Without Heroes, we are all plain people and don't know how far we can go.
- Bernard Malamud
I
was six when Dad went to Vietnam. While some people my age remember the
60’s for peace, love and rock-n-roll, we were a military family and
life was different for us. I remember watching the 6 o’clock news
thinking in my 6-year-old way that I might catch a glimpse of my father -
and, at the same time, afraid I might see him dead. It was a lot to
handle for a first grader.
Five months into his tour, dad was
buried under a building that was hit by an enemy missile and collapsed.
Shrapnel left a grapefruit-sized hole in the back of his leg and, after
they found him and dug him out, they flew him to Japan where he spent 7
months in a hospital having surgeries and skin grafts. He never talked
about the man who died on the stretcher next to him in the helicopter
that airlifted them out, except to say “I was scared I’d die too,” and
he didn’t speak more than a few words about what he’d been through or
give us any more details until decades after the war, when he was dying
of cancer resulting from exposure to agent orange.
He was a
strong, tall (6’7”), bigger-than-life, family man who loved us in
bigger-than-life ways…and who also got angry easily - probably as a
result of the trauma of war. (They didn’t talk about PTSD or traumatic
brain injuries back then - but I’m certain he had them.)
He told
me about his time under the rubble. “I was as quiet as I could be and
didn’t holler for help for what felt like forever because I didn’t know
if the Viet Cong were there.” Eventually someone saw his foot and
rescued him. I can only imagine how frightened and confused he might
have been. He was probably in shock.
He also shared stuff about
the hospital. “They told me I wouldn’t walk again,” he once explained,
then laughed about his own stubbornness and shared that he was
determined to walk despite what they said. After a while, he stopped
using a cane and his limp became so slight that most people didn’t
notice it - or how it affected him every day of his life.
Dad
struggled with hearing loss from the bombing and, even with the hearing
aides he wore later in life, he had trouble hearing in large crowded
places like restaurants. It frustrated him that he couldn’t participate
in conversations because he couldn’t hear what was being said and he
eventually learned to read lips which helped some.
Every day of
his life, he lived with the injuries of war but I never, ever heard him
complain. He was proud to have served his country and it wouldn’t have
occurred to him to mention the Purple Heart that lived in a plain hinged
black box in the bottom drawer of his nightstand.

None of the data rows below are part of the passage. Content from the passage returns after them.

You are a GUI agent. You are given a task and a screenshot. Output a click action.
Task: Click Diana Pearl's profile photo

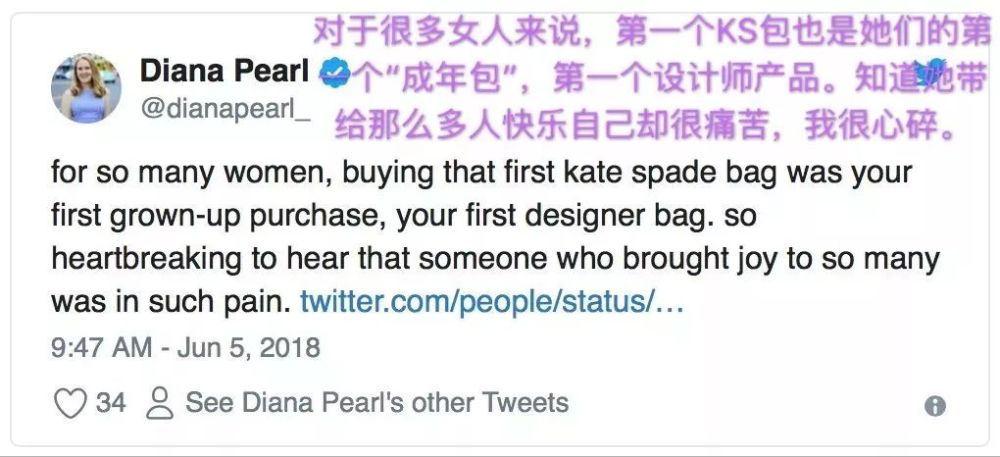[87, 89]
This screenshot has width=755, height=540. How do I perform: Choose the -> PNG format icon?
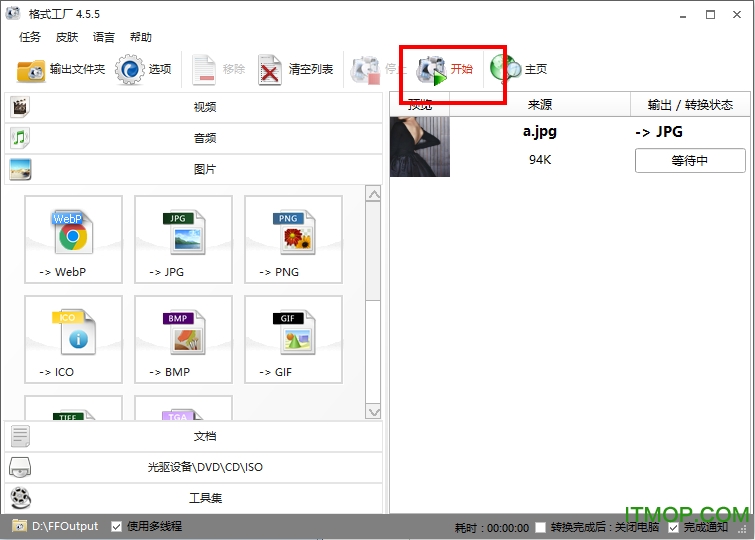click(293, 235)
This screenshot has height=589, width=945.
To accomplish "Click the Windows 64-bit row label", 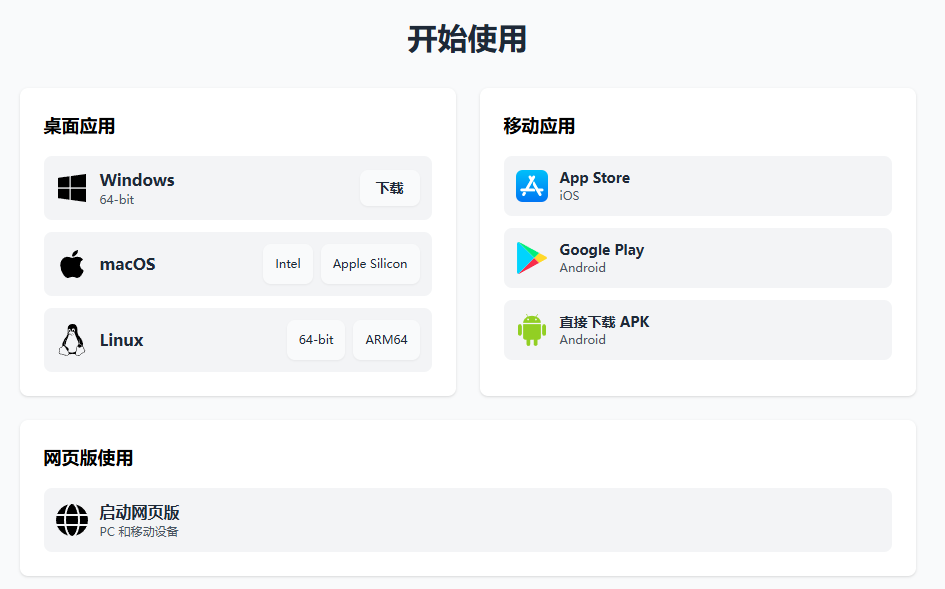I will 137,181.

Dad was a Hero and a Veteran.
Today,
I honor those who gave their lives for our country, and those who came
home to live with the injuries and losses of war in strong, proud,
silent ways. My brother, my son, my father, many dear friends, family
members serving now.
May this Veteran’s Day remind us of the life-changing, devastating costs of war — and what true patriotism looks like.
I love you, Dad. Thanks for your service!